*WORK ITEM*
In the records below, find each line with "computer" and copy it.

*PROVIDED ENTRIES*
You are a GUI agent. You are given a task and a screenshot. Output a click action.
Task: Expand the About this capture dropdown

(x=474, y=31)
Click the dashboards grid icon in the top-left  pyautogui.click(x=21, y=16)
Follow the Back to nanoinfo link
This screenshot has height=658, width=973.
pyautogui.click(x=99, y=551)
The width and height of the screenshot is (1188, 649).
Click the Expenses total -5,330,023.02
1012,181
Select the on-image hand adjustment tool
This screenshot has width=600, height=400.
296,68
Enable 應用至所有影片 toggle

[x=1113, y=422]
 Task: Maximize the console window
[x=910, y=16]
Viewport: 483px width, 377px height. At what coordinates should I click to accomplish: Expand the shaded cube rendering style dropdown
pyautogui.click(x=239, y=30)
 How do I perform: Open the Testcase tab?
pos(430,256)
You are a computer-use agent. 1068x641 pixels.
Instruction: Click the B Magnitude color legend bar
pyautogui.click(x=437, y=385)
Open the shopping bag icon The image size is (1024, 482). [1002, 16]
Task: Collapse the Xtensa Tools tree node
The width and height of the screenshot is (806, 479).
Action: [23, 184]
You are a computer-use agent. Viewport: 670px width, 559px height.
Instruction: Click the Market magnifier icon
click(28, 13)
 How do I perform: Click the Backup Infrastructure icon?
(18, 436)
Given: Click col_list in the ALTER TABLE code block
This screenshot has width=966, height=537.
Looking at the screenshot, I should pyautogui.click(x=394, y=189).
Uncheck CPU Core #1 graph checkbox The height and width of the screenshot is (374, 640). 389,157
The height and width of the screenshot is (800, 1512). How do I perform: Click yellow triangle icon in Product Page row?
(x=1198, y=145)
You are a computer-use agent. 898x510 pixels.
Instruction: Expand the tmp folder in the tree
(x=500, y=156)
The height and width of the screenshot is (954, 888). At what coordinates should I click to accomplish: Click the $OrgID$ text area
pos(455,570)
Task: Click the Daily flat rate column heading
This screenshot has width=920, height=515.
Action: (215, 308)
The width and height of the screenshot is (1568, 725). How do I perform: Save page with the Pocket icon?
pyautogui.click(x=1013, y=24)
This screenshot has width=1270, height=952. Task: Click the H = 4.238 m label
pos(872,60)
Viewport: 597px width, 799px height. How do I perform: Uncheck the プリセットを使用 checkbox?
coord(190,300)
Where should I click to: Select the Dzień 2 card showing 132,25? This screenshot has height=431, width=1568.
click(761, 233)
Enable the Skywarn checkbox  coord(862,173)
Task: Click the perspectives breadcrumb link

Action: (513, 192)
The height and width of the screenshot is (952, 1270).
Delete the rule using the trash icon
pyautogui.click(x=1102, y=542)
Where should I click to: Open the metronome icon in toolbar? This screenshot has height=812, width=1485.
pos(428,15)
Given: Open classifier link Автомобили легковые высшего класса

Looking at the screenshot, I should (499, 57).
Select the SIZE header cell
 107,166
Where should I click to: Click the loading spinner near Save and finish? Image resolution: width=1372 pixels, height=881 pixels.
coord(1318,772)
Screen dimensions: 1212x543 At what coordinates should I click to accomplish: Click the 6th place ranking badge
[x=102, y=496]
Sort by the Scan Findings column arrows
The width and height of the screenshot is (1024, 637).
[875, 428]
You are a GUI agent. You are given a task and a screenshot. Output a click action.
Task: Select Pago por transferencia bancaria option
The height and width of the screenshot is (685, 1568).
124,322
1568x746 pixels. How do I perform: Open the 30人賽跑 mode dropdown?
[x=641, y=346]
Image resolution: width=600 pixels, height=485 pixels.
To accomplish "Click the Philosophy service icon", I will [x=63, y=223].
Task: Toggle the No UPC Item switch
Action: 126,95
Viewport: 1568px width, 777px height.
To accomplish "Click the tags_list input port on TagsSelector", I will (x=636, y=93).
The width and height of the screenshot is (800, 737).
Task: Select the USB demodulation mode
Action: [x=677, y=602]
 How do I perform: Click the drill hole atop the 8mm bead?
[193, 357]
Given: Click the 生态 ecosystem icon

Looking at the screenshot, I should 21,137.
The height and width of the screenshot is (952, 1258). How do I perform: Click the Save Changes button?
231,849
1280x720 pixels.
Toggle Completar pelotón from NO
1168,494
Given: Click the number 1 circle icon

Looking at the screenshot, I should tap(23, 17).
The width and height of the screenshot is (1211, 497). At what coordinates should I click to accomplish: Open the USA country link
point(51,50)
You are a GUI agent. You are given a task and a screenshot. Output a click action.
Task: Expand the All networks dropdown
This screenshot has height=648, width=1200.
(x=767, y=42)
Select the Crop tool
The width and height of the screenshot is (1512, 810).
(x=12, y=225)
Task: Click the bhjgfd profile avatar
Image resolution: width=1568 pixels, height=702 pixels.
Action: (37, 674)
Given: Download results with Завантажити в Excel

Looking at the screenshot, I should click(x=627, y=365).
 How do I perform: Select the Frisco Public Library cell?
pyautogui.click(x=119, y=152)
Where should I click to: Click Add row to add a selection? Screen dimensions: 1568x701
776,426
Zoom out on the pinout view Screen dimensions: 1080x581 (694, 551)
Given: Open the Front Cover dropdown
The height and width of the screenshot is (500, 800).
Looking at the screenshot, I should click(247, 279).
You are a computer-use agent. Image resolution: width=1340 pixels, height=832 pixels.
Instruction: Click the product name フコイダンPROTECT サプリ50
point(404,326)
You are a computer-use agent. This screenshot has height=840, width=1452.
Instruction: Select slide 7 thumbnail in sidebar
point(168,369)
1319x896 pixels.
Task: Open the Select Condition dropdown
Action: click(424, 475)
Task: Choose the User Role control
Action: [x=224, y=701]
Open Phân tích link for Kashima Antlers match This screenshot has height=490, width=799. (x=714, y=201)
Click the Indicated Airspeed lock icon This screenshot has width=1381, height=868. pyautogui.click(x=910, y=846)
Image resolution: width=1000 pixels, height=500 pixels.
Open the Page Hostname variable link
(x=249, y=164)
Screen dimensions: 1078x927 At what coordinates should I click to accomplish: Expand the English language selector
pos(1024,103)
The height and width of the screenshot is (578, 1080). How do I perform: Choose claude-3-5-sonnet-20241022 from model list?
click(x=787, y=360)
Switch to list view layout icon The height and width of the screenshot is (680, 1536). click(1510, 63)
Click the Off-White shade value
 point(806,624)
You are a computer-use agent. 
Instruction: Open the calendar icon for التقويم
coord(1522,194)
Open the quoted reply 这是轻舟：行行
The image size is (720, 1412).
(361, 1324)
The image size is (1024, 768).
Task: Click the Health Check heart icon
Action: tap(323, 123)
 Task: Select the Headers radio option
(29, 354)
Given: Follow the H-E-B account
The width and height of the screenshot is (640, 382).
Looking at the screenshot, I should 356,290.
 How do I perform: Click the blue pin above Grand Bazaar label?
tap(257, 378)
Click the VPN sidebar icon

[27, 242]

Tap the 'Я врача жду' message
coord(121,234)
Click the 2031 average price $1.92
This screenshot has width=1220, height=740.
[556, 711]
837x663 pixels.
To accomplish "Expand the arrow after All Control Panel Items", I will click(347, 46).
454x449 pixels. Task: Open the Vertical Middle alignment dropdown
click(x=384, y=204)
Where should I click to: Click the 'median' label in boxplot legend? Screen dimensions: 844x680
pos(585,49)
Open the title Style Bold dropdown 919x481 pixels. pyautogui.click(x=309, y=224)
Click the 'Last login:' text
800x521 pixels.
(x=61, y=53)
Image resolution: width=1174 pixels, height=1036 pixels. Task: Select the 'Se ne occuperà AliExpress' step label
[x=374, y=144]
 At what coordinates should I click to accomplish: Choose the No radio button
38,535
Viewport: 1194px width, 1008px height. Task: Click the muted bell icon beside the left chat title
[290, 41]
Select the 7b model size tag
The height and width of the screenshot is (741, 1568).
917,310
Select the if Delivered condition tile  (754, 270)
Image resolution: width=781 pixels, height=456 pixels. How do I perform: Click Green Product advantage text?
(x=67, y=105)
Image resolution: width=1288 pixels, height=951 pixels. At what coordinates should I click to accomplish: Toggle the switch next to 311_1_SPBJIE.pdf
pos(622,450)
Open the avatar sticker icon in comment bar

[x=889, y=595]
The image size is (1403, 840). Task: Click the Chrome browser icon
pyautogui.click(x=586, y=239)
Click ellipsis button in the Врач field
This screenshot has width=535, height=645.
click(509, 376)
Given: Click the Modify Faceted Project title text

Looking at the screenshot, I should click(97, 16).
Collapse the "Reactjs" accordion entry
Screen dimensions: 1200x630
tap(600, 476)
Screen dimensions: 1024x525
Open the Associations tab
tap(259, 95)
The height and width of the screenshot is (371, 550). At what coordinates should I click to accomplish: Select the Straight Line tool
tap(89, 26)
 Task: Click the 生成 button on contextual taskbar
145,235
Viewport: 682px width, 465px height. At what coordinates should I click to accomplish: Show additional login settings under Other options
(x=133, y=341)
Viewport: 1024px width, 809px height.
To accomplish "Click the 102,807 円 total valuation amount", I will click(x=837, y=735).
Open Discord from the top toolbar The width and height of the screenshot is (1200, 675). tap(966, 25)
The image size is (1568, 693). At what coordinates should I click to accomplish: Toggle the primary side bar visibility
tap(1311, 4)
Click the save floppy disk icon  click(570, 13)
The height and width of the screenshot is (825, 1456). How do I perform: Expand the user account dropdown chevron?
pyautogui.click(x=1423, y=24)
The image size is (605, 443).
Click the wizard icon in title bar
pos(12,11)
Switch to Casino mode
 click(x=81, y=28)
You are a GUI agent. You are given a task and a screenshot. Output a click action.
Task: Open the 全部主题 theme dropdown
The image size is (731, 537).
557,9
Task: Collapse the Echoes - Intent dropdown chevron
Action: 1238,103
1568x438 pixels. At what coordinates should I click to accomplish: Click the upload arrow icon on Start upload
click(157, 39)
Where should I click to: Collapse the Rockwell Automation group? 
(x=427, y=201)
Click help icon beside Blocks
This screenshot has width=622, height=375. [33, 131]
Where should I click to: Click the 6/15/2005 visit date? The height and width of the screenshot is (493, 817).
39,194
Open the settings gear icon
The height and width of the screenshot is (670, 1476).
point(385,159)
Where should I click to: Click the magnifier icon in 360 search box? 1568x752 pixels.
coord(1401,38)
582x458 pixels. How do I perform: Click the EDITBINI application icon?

*EXERCISE RESULT*
You are a computer-use agent. 1068x641 pixels.
You are a computer-use agent. Viewport: 670px width, 559px height.
You are a computer-use agent. 898x510 pixels.
You are a computer-use agent. Image resolution: width=1340 pixels, height=832 pixels.
You are a computer-use agent. This screenshot has height=840, width=1452.
You are a computer-use agent. 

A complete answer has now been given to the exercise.